Garrison lived among Baltimore’s many free blacks and saw them as equals. His Christian beliefs in moral suasion and nonviolence drove him to launch The Liberator in 1831—and with it the tiny movement. But his focus on appealing to slaveowners, while denouncing churches, political activism and the Constitution, meant others would take different paths.
Grimke, daughter of slaveowning South Carolina gentry, fiercely believed slavery was evil and joined Garrison’s crusade. But her assertion that enfranchising women would help free the slaves brought universal white male wrath. Douglass seized his freedom from a vicious master and was mentored by Garrison—until the 1850 Fugitive Slave Law forced him to flee to England. There his autobiography made him a celebrity; he found his political voice as well as financial backers. When Douglass returned home, he advocated a more pragmatic strategy in his own newspaper— and his influence outstripped Garrison’s.

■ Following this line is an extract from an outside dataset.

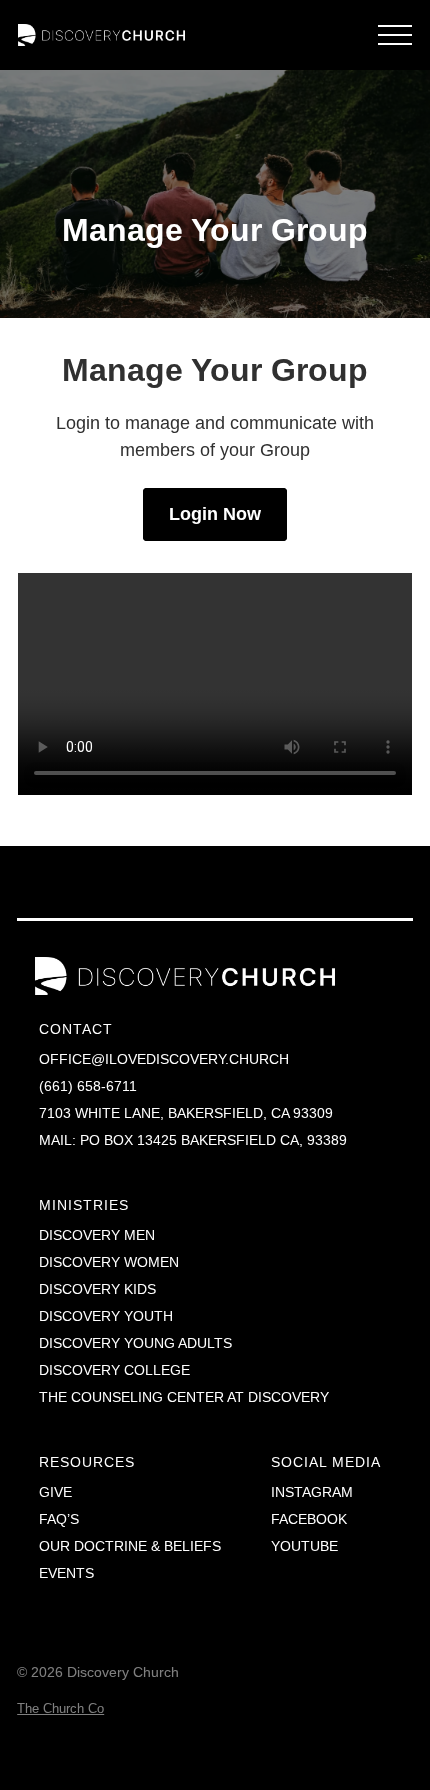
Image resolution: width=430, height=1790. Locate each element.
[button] (395, 35)
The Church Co (60, 1708)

Brown was a social radical armed with the self-righteousness of an Old Testament prophet. He was convinced that slavery, so sinfully entrenched in America, could never be ended peaceably— and that God had chosen him to lead a slave uprising. When Stowe was a girl, she crossed from free-state Ohio into slave-state Kentucky, saw black mothers and children separated and sold, and felt her soul ache. When her son died, her grief mingled with that memory, sparking Uncle Tom’s Cabin.
The complex narrative is cohesive, and historians’ commentary is interwoven with dramatized sequences and readings from these pioneers’ trove of stirring words. As their dream of America without slavery seems strangled by war and politics, we’re reminded how often a handful of believers in an unlikely cause managed to overcome impossible odds and redirect history’s arc.